• Raw data
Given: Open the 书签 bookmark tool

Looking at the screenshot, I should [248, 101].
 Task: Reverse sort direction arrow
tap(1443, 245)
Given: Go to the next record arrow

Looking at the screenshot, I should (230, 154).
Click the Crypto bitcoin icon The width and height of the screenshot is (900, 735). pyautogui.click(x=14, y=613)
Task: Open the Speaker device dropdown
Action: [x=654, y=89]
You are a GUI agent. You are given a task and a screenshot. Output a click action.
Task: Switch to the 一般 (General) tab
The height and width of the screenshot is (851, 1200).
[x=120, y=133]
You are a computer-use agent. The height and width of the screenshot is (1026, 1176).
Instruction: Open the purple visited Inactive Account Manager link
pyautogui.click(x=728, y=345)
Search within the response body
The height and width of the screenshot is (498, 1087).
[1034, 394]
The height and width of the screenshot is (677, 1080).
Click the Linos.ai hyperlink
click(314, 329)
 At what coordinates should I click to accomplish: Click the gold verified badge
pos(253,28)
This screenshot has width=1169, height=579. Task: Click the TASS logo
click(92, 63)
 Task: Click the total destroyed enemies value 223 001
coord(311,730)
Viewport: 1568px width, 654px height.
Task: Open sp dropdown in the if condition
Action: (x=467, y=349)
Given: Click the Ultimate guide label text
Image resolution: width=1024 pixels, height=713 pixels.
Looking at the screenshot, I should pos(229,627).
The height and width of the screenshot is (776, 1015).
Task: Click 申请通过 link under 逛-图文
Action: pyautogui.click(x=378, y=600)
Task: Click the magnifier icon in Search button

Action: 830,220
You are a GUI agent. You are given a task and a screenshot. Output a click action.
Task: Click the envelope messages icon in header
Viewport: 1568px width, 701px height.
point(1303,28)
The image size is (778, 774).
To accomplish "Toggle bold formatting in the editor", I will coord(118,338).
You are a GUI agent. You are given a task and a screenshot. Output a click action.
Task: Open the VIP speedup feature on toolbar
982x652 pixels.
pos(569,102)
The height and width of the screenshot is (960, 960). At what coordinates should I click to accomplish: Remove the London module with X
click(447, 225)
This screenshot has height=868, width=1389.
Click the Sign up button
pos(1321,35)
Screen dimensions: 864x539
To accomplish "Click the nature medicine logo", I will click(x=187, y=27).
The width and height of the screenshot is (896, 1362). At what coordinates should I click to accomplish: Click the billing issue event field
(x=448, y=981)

• What to do
Reproduce the data verbatim, line for line.

• Expected answer
Given: Open the 书签 bookmark tool

Looking at the screenshot, I should [248, 101].
 Task: Reverse sort direction arrow
tap(1443, 245)
Given: Go to the next record arrow

Looking at the screenshot, I should (230, 154).
Click the Crypto bitcoin icon The width and height of the screenshot is (900, 735). pyautogui.click(x=14, y=613)
Task: Open the Speaker device dropdown
Action: [x=654, y=89]
You are a GUI agent. You are given a task and a screenshot. Output a click action.
Task: Switch to the 一般 (General) tab
The height and width of the screenshot is (851, 1200).
[x=120, y=133]
You are a computer-use agent. The height and width of the screenshot is (1026, 1176).
Instruction: Open the purple visited Inactive Account Manager link
pyautogui.click(x=728, y=345)
Search within the response body
The height and width of the screenshot is (498, 1087).
[1034, 394]
The height and width of the screenshot is (677, 1080).
Click the Linos.ai hyperlink
click(314, 329)
 At what coordinates should I click to accomplish: Click the gold verified badge
pos(253,28)
This screenshot has width=1169, height=579. Task: Click the TASS logo
click(92, 63)
 Task: Click the total destroyed enemies value 223 001
coord(311,730)
Viewport: 1568px width, 654px height.
Task: Open sp dropdown in the if condition
Action: (x=467, y=349)
Given: Click the Ultimate guide label text
Image resolution: width=1024 pixels, height=713 pixels.
Looking at the screenshot, I should pos(229,627).
The height and width of the screenshot is (776, 1015).
Task: Click 申请通过 link under 逛-图文
Action: pyautogui.click(x=378, y=600)
Task: Click the magnifier icon in Search button

Action: 830,220
You are a GUI agent. You are given a task and a screenshot. Output a click action.
Task: Click the envelope messages icon in header
Viewport: 1568px width, 701px height.
point(1303,28)
The image size is (778, 774).
To accomplish "Toggle bold formatting in the editor", I will coord(118,338).
You are a GUI agent. You are given a task and a screenshot. Output a click action.
Task: Open the VIP speedup feature on toolbar
982x652 pixels.
pos(569,102)
The height and width of the screenshot is (960, 960). At what coordinates should I click to accomplish: Remove the London module with X
click(447, 225)
This screenshot has height=868, width=1389.
Click the Sign up button
pos(1321,35)
Screen dimensions: 864x539
To accomplish "Click the nature medicine logo", I will click(x=187, y=27).
The width and height of the screenshot is (896, 1362). At what coordinates should I click to accomplish: Click the billing issue event field
(x=448, y=981)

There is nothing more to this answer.